Unfortunately, such gains are a drop in the bucket compared to the flood of hackers. There are far more criminal cyber geniuses in the Dark Web than law enforcers can track down. Hackers have a variety of motives; some do it for political reasons, some do it for money. Criminal cyber geniuses have found ways to monetize their hacking skills by selling DDoS toolkits or leasing DDoS as a service to less tech savvy individuals; they’ll even provide the necessary tech support to perpetrate massive cybercrime. The cost of renting such DDoS toolkits or services is ridiculously inexpensive, depending on the scale of the attack. Even someone with little or no technology skill can execute an attack.
Gamification of DDoS Attacks
A group in Turkey recently created a new spin, and their motives appear to be both financial and political. They run a DDoS gaming platform dubbed “Surface Defense,” which encourages participants to compete for points through games; points can be redeemed for hacking tools. In addition, the platform asks hackers to attack political websites using a DDoS tool called Balyoz (translated as “Sledgehammer.”) To gain points, players must hack certain political websites. Scoreboards keep track of players and their points. By making a game of hacking, they incentivize bad behavior, and reward players with the tools/means to conduct their own DDoS attacks. (At this point readers with a normal sense of decency are scratching their heads in amazement, wondering how some people could be so nefarious and destructive, but I digress…)

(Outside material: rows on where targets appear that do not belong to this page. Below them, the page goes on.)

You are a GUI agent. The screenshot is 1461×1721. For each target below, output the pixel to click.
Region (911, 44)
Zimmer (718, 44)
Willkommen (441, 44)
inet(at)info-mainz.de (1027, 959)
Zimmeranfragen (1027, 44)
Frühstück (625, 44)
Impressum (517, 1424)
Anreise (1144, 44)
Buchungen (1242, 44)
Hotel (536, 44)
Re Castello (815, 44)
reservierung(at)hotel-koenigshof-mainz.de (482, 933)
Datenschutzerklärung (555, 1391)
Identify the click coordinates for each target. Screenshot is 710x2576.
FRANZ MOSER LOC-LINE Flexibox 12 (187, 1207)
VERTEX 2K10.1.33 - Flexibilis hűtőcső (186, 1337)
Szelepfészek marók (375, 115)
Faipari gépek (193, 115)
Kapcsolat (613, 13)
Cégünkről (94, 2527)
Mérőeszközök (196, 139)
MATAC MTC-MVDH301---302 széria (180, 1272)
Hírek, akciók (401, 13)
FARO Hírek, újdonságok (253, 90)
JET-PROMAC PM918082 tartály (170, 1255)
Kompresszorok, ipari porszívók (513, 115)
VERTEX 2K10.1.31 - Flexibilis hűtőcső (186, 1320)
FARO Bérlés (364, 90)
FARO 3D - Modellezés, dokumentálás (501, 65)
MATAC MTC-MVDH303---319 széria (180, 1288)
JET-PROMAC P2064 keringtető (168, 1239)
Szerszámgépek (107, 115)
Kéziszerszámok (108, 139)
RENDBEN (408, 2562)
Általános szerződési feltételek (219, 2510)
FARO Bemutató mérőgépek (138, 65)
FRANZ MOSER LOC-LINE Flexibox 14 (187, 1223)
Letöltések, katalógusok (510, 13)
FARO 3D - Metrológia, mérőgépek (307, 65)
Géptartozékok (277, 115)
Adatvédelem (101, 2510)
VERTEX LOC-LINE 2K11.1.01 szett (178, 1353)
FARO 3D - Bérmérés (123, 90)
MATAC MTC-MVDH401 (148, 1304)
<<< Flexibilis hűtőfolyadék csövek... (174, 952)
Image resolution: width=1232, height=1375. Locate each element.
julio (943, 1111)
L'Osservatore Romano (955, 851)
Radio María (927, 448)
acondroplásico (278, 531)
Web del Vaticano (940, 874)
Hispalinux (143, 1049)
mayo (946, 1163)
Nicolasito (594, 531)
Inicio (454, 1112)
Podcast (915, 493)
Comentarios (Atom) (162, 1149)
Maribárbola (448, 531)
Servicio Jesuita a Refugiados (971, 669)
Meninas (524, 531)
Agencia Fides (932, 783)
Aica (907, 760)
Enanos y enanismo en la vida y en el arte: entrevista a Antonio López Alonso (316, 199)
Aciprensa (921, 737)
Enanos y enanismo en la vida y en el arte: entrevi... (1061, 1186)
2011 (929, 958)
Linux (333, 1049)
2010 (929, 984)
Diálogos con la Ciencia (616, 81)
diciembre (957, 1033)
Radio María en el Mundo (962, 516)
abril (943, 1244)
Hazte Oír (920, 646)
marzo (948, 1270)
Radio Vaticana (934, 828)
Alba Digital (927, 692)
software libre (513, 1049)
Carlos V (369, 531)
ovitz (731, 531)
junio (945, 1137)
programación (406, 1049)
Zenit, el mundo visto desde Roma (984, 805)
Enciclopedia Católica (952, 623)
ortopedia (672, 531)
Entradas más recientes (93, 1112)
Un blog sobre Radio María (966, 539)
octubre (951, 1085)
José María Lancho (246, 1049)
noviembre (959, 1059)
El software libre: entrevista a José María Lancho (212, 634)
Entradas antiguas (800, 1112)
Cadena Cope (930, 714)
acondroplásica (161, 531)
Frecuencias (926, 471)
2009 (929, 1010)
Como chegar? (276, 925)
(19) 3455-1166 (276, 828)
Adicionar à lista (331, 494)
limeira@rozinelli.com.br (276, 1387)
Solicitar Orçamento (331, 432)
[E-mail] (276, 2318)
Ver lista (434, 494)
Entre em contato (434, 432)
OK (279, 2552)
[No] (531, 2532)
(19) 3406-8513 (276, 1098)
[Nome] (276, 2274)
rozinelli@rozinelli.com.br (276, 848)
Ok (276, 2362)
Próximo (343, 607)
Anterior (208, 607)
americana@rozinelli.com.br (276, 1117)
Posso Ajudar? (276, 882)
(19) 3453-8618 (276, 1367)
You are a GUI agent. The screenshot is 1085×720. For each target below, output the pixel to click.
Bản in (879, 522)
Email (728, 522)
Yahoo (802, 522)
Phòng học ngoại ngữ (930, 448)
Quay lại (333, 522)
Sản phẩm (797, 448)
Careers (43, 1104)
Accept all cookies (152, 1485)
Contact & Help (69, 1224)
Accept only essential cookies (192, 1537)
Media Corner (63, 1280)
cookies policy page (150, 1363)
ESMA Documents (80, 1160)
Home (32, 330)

Technology Still Paramount to Stopping DDoS Attacks
It’s comforting to know that some cybercriminals will be brought to justice, and it may deter some individuals from perpetrating similar crimes. However, the best defense against DDoS attacks is not wrought by the justice system, but by technology. There are far more than a few dozen hackers in this world, and hackers are often several steps ahead of law enforcement so the arrests are somewhat symbolic. DDoS attacks are not going away. Fortunately, the technology already exists in the form of anti-DDoS appliances; what’s needed is the awareness and willingness to deploy such solutions via Internet Service Providers, the gatekeepers of the Internet.